*** RECORDED DATA Section Begins ***
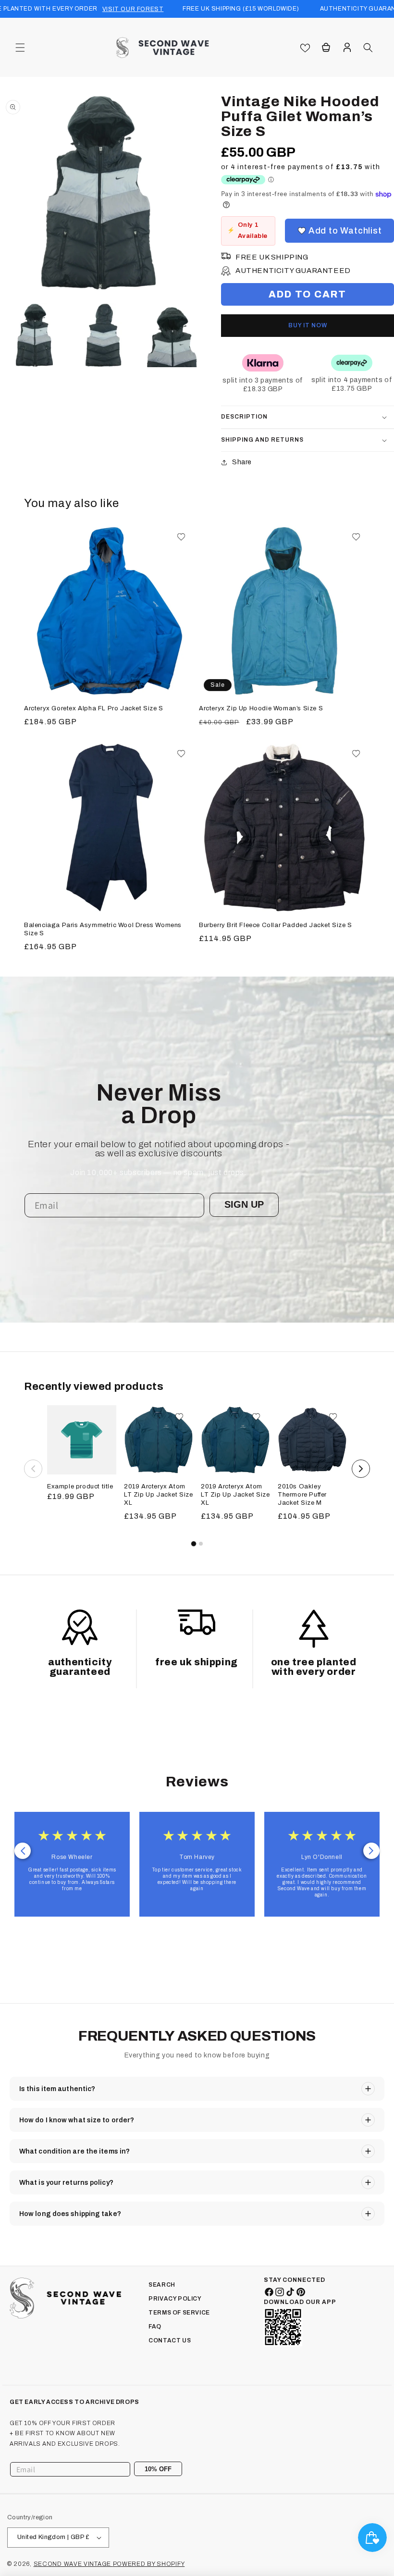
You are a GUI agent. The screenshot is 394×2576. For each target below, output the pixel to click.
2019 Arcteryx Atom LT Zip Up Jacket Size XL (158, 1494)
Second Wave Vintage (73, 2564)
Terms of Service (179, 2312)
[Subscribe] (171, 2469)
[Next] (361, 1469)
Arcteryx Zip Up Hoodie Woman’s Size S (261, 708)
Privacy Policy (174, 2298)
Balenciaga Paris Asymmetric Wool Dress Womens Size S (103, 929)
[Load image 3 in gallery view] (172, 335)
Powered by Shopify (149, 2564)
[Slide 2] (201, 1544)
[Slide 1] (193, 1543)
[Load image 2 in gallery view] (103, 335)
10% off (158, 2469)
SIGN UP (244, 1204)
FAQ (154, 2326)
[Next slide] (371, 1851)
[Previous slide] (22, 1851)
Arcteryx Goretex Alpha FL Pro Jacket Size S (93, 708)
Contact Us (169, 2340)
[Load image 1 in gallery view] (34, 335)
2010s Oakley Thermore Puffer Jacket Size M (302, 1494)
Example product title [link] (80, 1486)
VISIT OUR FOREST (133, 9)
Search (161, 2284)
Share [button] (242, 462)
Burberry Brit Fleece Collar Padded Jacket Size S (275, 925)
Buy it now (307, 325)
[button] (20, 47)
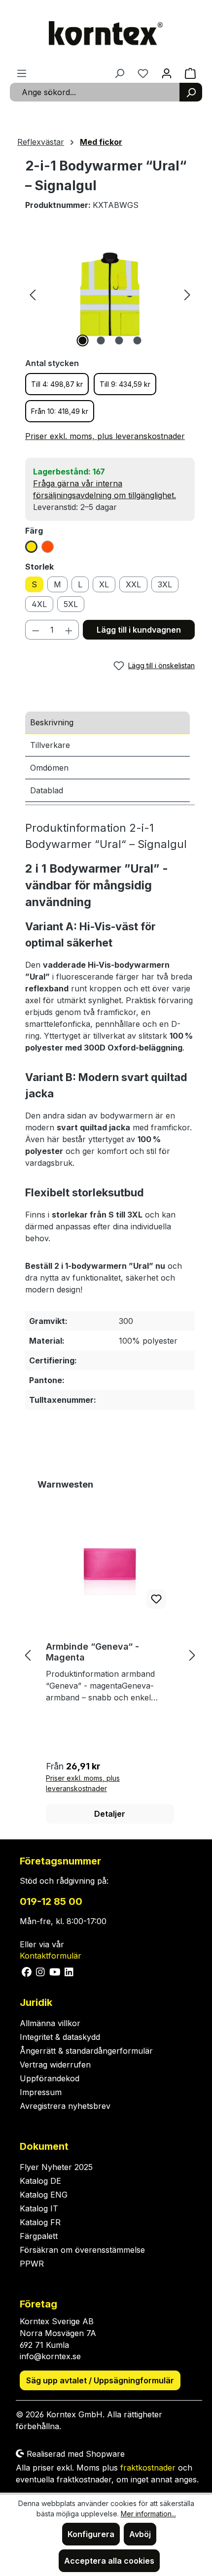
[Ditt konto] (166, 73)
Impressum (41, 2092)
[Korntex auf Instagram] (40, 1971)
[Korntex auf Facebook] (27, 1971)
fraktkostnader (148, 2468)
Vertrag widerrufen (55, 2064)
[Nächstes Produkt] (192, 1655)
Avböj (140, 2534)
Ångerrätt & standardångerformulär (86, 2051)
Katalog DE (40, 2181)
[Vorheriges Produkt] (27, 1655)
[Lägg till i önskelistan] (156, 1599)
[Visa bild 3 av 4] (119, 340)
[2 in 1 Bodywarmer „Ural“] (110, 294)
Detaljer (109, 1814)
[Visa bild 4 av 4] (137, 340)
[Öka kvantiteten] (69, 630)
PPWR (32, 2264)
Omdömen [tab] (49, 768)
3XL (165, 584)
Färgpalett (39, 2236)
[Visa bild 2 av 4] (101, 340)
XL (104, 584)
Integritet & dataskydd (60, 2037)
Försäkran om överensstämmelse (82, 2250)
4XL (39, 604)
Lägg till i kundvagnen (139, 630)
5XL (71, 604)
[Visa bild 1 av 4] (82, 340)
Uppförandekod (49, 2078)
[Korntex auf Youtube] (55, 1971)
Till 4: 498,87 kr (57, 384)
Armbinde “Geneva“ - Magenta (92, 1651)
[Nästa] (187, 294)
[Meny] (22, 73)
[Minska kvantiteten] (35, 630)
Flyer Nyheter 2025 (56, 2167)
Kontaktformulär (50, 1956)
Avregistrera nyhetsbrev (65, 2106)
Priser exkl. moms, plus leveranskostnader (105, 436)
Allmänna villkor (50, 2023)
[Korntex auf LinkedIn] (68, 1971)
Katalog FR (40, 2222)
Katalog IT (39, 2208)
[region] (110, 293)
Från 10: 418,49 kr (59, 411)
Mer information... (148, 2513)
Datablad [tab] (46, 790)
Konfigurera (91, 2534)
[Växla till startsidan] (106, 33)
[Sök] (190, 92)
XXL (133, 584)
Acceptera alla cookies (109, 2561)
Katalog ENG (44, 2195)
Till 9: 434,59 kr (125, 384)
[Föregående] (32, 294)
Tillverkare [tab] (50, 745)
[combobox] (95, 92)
*** RECORDED DATA Section Ends ***
*** RECORDED DATA Section Begins ***
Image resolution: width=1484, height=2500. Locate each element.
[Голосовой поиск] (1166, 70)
*** RECORDED DATA Section Ends ***
*** RECORDED DATA Section Begins ***
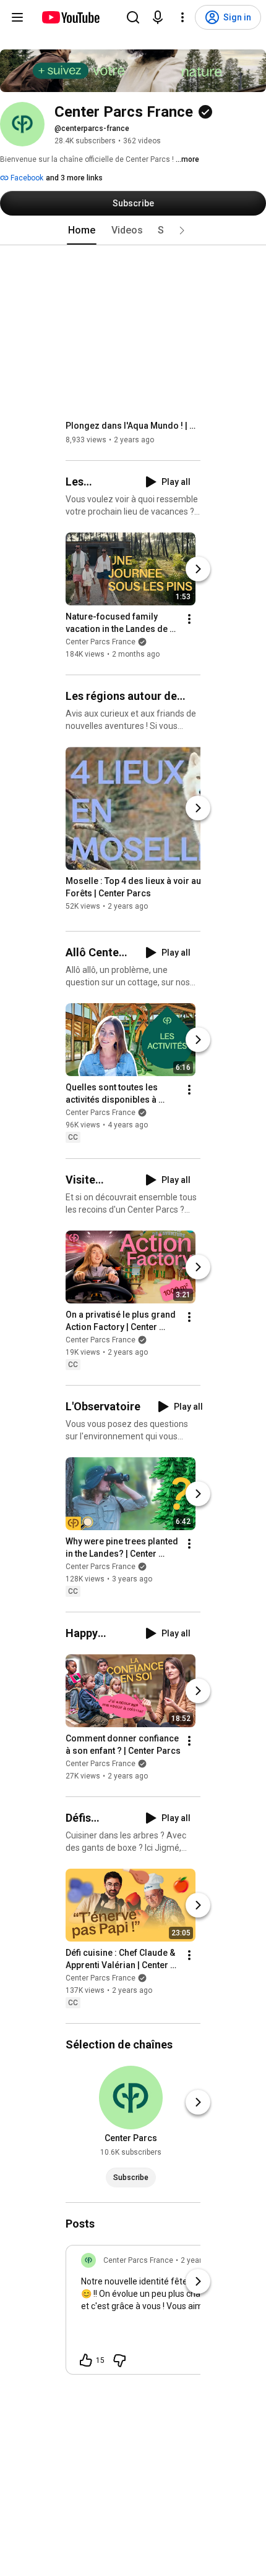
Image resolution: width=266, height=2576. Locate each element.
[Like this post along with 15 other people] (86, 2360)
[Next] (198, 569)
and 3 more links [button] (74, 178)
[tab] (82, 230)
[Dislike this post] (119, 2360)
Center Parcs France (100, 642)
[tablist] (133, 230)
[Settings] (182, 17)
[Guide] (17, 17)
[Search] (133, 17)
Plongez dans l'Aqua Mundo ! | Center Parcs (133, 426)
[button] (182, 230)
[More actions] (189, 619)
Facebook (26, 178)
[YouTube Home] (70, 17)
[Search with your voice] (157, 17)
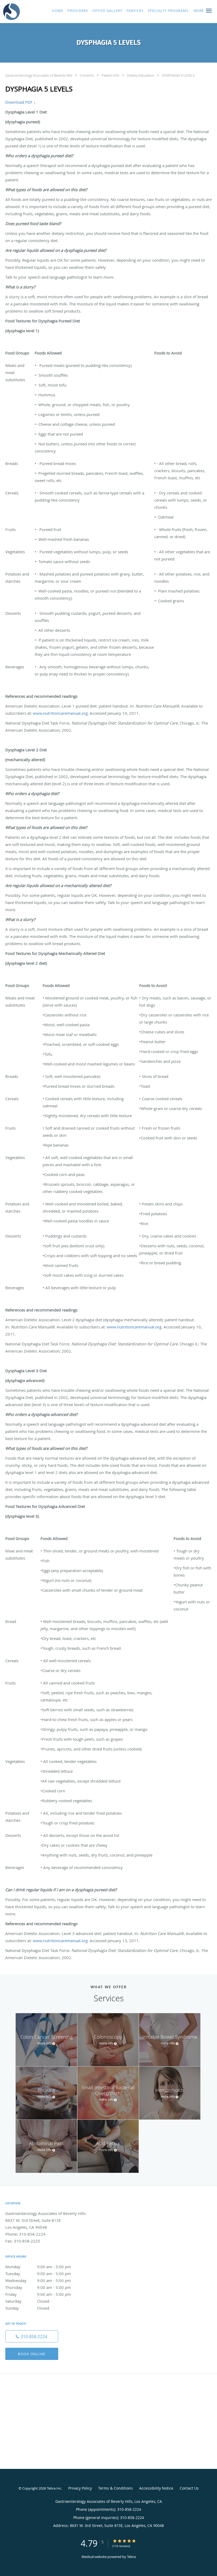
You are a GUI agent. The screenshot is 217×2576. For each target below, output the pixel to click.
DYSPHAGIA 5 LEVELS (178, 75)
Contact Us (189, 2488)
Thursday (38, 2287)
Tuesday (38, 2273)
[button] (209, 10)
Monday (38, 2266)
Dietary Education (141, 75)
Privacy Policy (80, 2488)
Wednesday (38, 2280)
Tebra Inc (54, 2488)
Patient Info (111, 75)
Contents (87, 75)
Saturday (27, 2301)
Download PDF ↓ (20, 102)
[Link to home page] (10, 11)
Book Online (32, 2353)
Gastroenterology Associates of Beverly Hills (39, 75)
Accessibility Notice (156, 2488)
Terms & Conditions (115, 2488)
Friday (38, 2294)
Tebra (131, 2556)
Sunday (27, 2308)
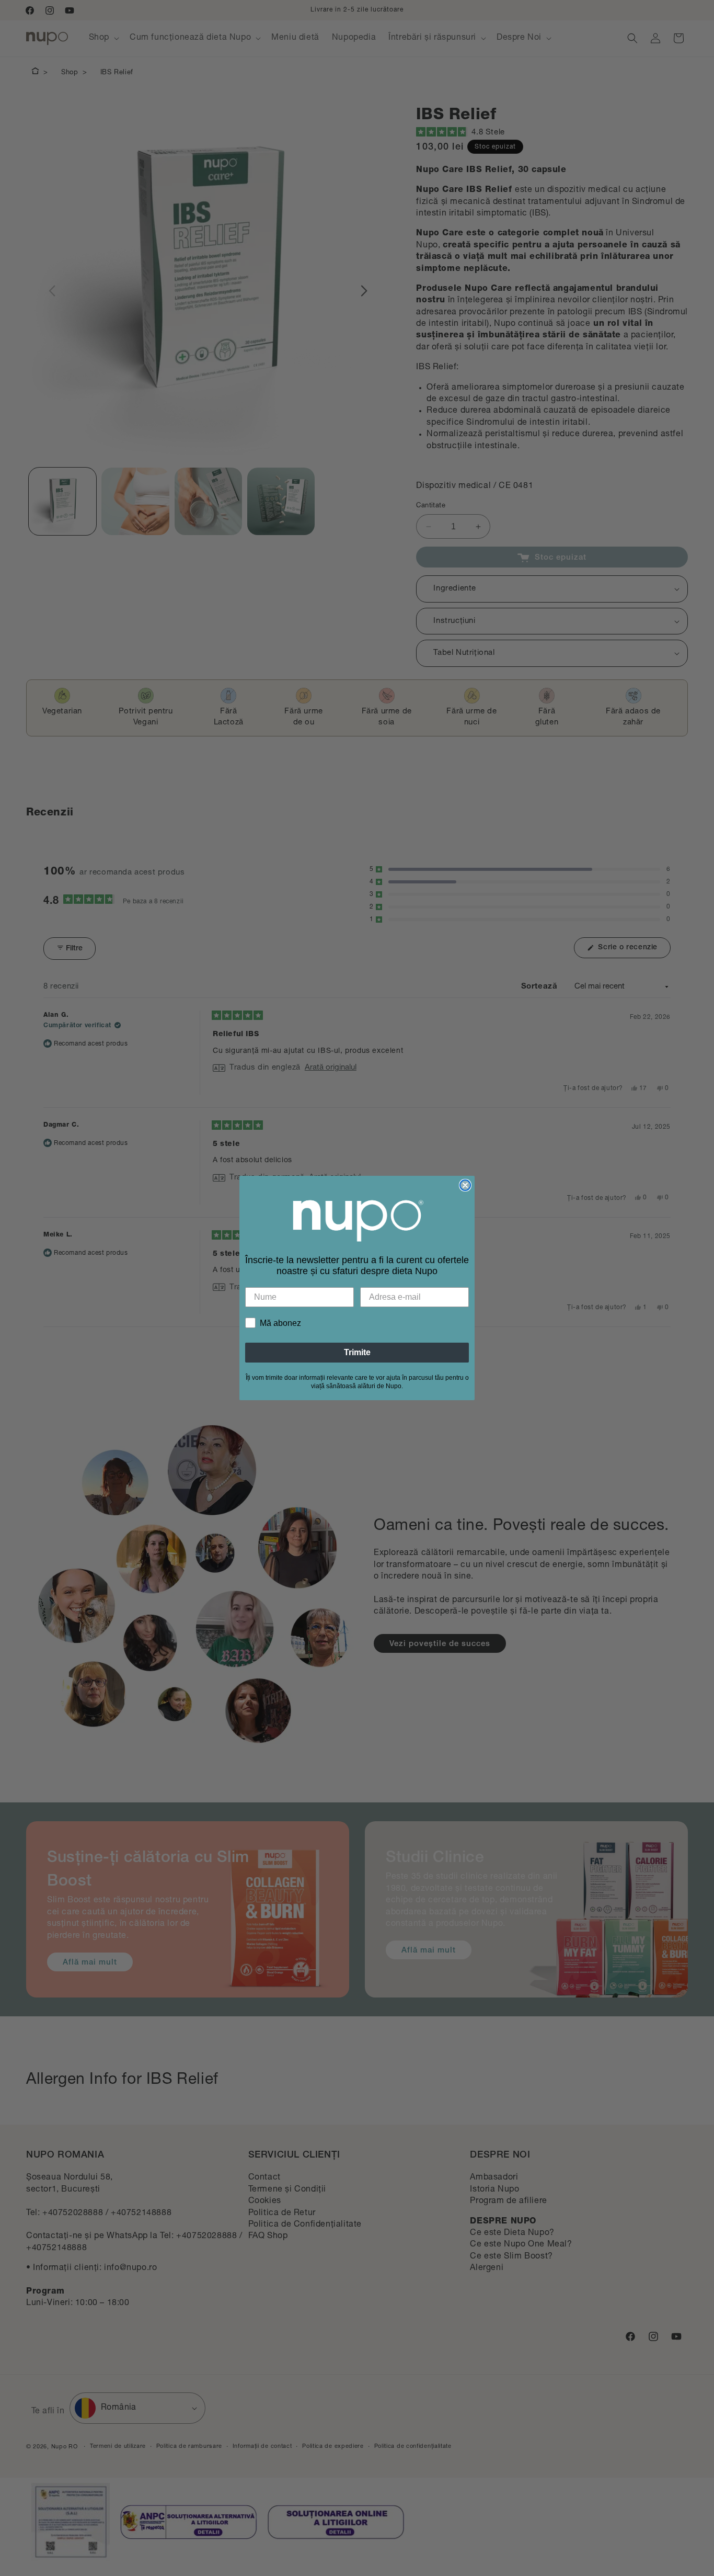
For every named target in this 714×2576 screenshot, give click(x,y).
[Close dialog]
*** RECORDED DATA Section Ends ***
* _WHAT TO DO_: Find the lines above that include the string "Arcteryx" and copy them.

* _YOUR RESPONSE_:
2019 Arcteryx Atom LT Zip Up Jacket Size XL (158, 1494)
Arcteryx Zip Up Hoodie Woman’s Size S (261, 708)
Arcteryx Goretex Alpha FL Pro Jacket Size S (93, 708)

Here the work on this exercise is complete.